In today’s social media world, a sense of entitlement manifests itself in the narcissistic behaviours ubiquitously found online. In an age of self-love, self-acceptance, and self-affirmation, more people are caught in the misleading web of feeling that friends and followers must bow at their feet, like and love their photos and posts, and admire them endlessly. Again, online, people are very opinionated, self-important and politically-correct that no one genuinely listens to another person. This further creates a complex web of issues ranging from low self-esteem, depression, anxiety and identity crisis.

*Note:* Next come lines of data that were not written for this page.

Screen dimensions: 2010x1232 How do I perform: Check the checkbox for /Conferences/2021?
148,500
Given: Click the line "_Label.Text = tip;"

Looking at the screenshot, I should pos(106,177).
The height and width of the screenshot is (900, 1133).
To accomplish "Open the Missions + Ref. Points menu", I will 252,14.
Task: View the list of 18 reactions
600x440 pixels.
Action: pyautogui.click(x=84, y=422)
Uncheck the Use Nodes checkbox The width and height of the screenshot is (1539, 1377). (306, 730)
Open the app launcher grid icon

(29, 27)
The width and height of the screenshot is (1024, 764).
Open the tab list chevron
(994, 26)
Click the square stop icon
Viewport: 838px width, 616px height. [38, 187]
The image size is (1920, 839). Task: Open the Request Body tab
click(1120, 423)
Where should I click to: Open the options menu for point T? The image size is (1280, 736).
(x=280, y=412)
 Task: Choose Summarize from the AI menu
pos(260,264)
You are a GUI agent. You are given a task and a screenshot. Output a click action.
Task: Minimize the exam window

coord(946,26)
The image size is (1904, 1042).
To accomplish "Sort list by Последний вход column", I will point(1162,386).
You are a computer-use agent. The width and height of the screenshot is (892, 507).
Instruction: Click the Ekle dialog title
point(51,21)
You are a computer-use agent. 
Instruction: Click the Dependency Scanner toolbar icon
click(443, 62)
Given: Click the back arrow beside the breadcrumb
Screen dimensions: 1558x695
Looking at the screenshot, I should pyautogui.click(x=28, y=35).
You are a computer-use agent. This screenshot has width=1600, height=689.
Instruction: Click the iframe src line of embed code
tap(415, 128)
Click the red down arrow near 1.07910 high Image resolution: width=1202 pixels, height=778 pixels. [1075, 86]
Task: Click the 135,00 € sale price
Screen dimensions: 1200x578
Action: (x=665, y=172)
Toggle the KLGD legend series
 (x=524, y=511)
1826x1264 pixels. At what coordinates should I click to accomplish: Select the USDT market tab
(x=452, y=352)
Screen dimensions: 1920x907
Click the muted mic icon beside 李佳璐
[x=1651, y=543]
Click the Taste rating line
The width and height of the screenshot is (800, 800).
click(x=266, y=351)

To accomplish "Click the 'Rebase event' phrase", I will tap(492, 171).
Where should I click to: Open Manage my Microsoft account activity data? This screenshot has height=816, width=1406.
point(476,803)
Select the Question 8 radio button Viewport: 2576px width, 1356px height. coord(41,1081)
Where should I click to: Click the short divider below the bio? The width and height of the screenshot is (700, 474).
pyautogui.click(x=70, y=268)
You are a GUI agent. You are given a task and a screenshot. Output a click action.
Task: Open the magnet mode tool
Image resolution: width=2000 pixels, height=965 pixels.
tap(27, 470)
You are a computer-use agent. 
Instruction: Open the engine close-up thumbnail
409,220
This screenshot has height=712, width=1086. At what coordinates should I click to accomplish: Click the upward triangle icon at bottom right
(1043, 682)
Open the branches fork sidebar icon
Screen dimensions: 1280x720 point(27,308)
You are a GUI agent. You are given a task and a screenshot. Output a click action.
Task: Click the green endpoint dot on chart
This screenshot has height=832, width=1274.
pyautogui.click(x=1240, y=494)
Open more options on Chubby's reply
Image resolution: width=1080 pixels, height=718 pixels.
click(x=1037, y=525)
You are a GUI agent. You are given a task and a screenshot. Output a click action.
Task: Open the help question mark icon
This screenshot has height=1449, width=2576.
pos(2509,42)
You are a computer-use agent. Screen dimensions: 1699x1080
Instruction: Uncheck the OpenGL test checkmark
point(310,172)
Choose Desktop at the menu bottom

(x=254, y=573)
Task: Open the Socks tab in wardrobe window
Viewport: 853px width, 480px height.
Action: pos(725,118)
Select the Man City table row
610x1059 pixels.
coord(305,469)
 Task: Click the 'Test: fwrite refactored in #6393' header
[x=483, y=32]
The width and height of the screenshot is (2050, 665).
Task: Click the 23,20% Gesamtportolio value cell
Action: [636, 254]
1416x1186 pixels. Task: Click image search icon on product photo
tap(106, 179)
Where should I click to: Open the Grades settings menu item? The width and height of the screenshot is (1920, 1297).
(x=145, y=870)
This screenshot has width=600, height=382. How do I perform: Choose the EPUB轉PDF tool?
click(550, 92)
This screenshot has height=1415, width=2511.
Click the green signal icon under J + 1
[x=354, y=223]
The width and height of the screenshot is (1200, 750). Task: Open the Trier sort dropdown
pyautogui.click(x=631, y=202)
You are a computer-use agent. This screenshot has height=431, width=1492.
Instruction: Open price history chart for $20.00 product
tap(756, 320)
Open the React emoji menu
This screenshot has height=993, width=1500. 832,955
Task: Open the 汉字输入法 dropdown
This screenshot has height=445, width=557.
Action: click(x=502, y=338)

I recently came across the story of a very senior academic, who while working at University of Kwazulu-Natal years ago, queued up to register his daughter as a first-year student. He was approached by an administrator (who recognised him as member of second-rung senior management) with an offer to fast-track his daughter’s registration. The professor politely refused and rather chose to queue up like other parents who were there. That professor would later become a Vice Chancellor in one of the universities in South Africa.
It was while reading Chimamanda Ngozi Adichie’s Half of a Yellow Sun that I came across this quote by Molière: Unbroken happiness is a bore; it should have ups and downs. In life, we cannot possibly have all we want and need, at all the times that we need them. Pain and lack are measures of happiness in all human life. We must realise that perfection is an illusion, and that life is constantly in flux and full of uncertainties. No one owes us anything, we are responsible for what we have and get; and whatever love we receive from anyone asides ourselves, we must be grateful for.
We are our own biggest benefactors, and we can live to serve and care for others. Learning to be more grateful and not play the victim card by reason of our feeling entitled, is crucial. A victim remains helpless, incapable, defeated and powerless. We must lose all problematic sense of inferiority, entitled viewpoints and privilege, and give ourselves the chance to be truly happy, liberated, selfless, and accommodating.
Chikezie E. Uzuegbunam is a PhD Scholar & Teaching Assistant at the Centre for Film and Media Studies, University of Cape Town.